The agency granted the immunoconjugate targeting B-cell maturation antigen priority review to belantamab mafodotin for the treatment of heavily pre-treated patients with relapsed or refractory multiple myeloma.
The FDA granted a priority review to belantamab mafodotin for the treatment of heavily pre-treated patients with relapsed or refractory multiple myeloma, according to GlaxoSmithKline.1
With this, belantamab mafodotin has potential to be the first anti-BCMA treatment available to patients.
The company based is biologics license application on data from the pivotal, open-label, two-arm, phase 2 DREAMM-2 (DRiving Excellence in Approaches to Multiple Myeloma) study – designed to evaluate belantamab mafodotin in 293 patients with relapsed or refractory multiple myeloma with disease progression after 3 or more lines of therapy and who were refractory to immunomodulatory drugs and proteasome inhibitors, and refractory or intolerant (or both) to an anti-CD38 monoclonal antibody.2
Patients demonstrated an overall response rate of 31% (97.5% CI, 20.8–42.6), with 30 of 97 patients experiencing a response to therapy. Of these responders, 18 achieved a very good partial response or better, including three patients with stringent complete or complete responses.
The median duration of response and overall survival have not been reached at 6 months of follow-up.
No new safety signals were seen. The safety and tolerability profile was consistent with previously reported data on belantamab mafodotin, with the 3 most commonly reported grade 3 or 4 edverse events including keratopathy (27%), thrombocytopenia (20%), and anemia (20%).
“Each day in my practice, I see patients who would benefit from additional therapeutic options because their disease has advanced and is no longer responding to available treatments,” principal investigator of the study, Sagar Lonial, MD, who is also chief medical officer at Winship Cancer Institute of Emory University and chair of the Emory Department of Hematology and Medical Oncology, said in a press release.3
“In recent years, (B-cell maturation antigen [BCMA]) has become one of the most promising targets in multiple myeloma research,” he added. “The data…from DREAMM-2 not only reinforce the significance of BCMA as a potentially viable target, but also underscore the potential of belantamab mafodotin, if approved, as a practical treatment option in this patient population.”
References:
1. GlaxoSmithKline. US Food and Drug Administration (FDA) grants priority review of belantamab mafodotin for patients with relapsed or refractory multiple myeloma.

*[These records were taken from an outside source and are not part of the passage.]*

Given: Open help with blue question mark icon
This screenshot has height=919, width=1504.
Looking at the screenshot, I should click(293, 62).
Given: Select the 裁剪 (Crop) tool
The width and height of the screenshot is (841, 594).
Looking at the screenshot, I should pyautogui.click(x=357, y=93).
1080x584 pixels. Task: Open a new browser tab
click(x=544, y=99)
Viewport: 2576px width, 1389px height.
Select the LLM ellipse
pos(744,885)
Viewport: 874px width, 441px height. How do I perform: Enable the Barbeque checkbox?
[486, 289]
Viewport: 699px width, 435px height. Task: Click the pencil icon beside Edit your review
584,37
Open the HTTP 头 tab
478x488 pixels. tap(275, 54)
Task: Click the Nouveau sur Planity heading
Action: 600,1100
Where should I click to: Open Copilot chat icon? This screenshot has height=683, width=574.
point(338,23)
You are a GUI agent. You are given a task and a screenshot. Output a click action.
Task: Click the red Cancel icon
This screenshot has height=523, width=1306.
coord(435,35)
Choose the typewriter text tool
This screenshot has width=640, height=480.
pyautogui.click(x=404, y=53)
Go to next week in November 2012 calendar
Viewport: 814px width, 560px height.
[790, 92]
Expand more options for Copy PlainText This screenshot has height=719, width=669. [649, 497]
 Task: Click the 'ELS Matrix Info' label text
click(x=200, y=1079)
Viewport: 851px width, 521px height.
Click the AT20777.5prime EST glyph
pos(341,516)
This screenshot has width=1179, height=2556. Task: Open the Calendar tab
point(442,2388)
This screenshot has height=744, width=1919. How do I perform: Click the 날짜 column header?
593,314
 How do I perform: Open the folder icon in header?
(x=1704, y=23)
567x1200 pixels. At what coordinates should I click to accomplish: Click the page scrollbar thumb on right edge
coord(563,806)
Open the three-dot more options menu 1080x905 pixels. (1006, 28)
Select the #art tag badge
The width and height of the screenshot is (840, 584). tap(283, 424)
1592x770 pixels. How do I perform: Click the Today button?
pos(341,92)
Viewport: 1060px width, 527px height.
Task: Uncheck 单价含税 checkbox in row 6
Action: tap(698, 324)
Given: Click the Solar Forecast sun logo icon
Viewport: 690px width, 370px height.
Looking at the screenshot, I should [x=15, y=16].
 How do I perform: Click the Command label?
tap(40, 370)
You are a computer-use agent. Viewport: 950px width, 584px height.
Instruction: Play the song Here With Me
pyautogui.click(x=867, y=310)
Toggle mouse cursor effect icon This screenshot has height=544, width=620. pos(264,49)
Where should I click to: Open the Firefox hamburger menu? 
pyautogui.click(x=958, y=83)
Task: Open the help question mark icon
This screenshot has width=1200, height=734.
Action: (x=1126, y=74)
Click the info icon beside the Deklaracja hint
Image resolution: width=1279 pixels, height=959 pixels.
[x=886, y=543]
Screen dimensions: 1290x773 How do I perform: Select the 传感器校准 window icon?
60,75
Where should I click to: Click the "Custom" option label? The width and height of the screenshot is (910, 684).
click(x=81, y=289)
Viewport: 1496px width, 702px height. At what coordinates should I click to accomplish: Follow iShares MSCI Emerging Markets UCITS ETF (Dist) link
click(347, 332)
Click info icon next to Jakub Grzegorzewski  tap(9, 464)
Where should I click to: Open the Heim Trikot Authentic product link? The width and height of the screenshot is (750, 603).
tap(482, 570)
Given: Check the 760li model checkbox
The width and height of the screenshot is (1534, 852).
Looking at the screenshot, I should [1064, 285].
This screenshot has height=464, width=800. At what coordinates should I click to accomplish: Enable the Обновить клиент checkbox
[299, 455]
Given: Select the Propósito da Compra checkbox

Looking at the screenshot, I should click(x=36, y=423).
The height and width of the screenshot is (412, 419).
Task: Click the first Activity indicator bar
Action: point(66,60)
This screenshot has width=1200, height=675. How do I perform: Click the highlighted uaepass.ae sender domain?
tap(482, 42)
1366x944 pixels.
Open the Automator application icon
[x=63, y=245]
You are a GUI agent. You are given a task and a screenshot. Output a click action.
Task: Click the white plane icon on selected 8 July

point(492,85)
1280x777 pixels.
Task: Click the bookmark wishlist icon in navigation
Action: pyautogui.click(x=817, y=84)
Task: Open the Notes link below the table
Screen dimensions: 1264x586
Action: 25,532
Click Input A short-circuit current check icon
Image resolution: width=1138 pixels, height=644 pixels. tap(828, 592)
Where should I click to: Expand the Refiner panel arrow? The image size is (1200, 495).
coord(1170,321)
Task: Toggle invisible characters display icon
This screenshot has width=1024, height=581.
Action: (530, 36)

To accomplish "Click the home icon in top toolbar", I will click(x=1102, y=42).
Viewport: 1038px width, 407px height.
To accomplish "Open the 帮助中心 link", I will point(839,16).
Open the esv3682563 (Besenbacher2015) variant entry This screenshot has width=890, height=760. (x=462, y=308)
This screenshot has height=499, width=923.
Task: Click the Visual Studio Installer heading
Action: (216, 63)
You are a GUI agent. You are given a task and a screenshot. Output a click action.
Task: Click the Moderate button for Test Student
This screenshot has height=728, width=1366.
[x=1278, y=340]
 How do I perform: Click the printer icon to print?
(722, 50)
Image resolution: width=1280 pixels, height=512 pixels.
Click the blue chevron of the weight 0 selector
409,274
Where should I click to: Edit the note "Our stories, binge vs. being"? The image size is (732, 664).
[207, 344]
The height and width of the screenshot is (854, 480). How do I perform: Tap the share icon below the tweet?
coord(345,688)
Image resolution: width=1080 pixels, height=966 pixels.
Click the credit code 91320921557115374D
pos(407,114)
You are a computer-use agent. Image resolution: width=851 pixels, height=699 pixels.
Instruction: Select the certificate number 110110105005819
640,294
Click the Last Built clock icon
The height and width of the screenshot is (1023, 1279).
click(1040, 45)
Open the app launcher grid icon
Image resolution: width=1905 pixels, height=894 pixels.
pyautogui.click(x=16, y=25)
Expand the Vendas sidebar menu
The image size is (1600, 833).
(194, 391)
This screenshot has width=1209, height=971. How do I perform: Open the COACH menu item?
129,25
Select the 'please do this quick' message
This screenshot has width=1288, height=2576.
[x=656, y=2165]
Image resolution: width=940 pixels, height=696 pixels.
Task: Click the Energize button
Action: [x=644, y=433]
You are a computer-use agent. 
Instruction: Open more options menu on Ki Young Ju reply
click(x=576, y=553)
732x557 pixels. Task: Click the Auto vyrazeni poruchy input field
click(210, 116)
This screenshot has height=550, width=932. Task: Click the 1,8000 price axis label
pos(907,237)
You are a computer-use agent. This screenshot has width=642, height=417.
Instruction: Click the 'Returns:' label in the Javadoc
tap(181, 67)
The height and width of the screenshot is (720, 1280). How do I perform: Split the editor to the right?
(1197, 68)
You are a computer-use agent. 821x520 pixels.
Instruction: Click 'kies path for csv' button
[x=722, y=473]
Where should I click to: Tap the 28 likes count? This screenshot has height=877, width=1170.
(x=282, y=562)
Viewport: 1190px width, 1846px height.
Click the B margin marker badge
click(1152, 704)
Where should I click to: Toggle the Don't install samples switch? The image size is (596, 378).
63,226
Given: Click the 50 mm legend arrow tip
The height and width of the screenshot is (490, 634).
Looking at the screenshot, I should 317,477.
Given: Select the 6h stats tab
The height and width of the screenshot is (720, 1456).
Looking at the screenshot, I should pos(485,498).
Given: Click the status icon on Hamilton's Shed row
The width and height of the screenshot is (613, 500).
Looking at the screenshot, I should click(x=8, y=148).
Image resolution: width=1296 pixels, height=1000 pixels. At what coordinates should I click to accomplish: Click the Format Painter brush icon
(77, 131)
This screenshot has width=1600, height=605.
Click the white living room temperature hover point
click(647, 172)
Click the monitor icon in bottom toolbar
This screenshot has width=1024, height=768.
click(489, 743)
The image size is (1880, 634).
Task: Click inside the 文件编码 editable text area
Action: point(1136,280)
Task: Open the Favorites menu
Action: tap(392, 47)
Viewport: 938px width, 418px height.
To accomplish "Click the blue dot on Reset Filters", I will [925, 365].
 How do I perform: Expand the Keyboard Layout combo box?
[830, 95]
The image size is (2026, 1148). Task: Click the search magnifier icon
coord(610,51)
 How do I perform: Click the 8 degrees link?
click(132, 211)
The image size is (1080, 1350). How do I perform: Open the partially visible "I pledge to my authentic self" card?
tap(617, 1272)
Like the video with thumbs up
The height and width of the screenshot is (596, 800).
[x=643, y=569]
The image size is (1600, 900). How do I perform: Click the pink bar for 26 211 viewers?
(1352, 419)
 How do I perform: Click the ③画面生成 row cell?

Available from: https://www.prnewswire.com/news-releases/us-food-and-drug-administration-fda-grants-priority-review-of-belantamab-mafodotin-for-patients-with-relapsed-or-refractory-multiple-myeloma-300990248.html?tc=eml_cleartime. Accessed on January 21, 2020.
2. Lonial S, Lee HC, Badros A. Belantamab mafodotin for relapsed or refractory multiple myeloma (DREAMM-2): a two-arm, randomised, open-label, phase 2 study. Lancet Oncol. doi:10.1016/S1470-2045(19)30788-0.
3. GlaxoSmithKline. Pivotal DREAMM-2 study demonstrated a clinically meaningful overall response rate with belantamab mafodotin (GSK2857916) for patients with relapsed/refractory multiple myeloma. Available from: https://www.gsk.com/en-gb/media/press-releases/pivotal-dreamm-2-study-demonstrated-a-clinically-meaningful-overall-response-rate-with-belantamab-mafodotin-gsk2857916-for-patients-with-relapsedrefractory-multiple-myeloma. Accessed on: January 21, 2020.